Durante a palestra, Laila destacou a importância da atuação jornalística em contextos como guerras e crises humanitárias, e abordou as principais estratégias para realizar uma cobertura ética, responsável e segura. Segundo a profissional, um dos maiores desafios da cobertura em zonas de conflito é a limitação de acesso a áreas afetadas e os riscos enfrentados pelas equipes de reportagem.
“É muito difícil circular no local, os câmeras tiveram seus equipamentos destruídos e é um desafio fazer com que a reportagem seja compartilhada para o mundo”, afirmou.

A jornalista também compartilhou práticas para quem acompanha conflitos armados. “Trabalhar com jornalistas e profissionais locais, pesquisar os riscos da região, saber o idioma ou ter o apoio de pessoas que saibam, e adotar medidas de segurança como o uso de coletes considerando sempre o contexto local”, destacou.

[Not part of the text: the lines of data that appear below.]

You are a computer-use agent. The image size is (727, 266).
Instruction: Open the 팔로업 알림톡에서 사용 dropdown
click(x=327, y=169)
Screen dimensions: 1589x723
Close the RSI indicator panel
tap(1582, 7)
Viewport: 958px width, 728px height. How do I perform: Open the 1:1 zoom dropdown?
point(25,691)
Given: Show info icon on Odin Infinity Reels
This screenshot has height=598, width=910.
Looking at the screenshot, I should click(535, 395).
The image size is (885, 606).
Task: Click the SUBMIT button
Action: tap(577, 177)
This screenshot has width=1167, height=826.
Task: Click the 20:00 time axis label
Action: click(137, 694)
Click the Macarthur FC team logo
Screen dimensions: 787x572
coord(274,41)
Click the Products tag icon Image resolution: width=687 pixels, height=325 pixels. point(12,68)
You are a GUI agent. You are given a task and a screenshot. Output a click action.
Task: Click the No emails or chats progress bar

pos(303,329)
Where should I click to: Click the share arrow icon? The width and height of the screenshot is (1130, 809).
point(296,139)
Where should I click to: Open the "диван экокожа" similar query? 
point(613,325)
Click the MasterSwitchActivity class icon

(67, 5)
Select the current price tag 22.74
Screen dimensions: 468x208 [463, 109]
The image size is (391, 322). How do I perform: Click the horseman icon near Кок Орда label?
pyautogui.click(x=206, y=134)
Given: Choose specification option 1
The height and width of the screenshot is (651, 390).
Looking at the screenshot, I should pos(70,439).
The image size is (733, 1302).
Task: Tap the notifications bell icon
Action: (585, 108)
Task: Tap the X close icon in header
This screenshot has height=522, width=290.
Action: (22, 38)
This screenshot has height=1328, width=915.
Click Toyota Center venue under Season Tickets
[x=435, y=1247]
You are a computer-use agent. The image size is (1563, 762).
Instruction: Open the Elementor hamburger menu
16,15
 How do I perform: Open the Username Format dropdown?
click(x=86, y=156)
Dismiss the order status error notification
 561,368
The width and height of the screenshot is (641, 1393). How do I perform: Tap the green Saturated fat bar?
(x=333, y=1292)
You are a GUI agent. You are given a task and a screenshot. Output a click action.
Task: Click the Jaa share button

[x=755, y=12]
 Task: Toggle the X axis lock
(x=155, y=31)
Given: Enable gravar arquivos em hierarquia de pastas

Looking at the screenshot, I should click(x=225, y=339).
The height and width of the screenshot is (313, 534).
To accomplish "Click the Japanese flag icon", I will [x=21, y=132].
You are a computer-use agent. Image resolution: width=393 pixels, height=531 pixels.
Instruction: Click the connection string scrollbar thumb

Além das questões de segurança, Laila alertou para os cuidados com a saúde dos profissionais, destacando a necessidade de manter as vacinas em dia e de se preparar para possíveis complicações médicas durante as coberturas.
Outro ponto abordado foi a necessidade de incluir vozes locais, fontes diretamente impactadas pelos conflitos nas reportagens e mídias que fogem de narrativas ocidentais. “É essencial garantir que os assassinatos de palestinos sejam incluídos nas coberturas, nos programas, nas análises, e que essas pessoas tenham espaço para contar suas histórias”, disse.
Ela também chamou atenção para o risco de reproduzir estereótipos e narrativas distorcidas, reforçando o papel da imprensa em apresentar os fatos com responsabilidade e sensibilidade.
“É importante que as pessoas não se limitem às grandes mídias, porque sabemos que essas instituições têm seus preconceitos, que anseiam sobre seu trabalho, até a decisão de quais histórias cobrir, quanto destaque dar a essas histórias e cujas vidas importam e outras não”, acrescentou.
O Congresso Internacional de Jornalismo Investigativo segue até o dia 13 de julho e as inscrições estão abertas no site da Abraji.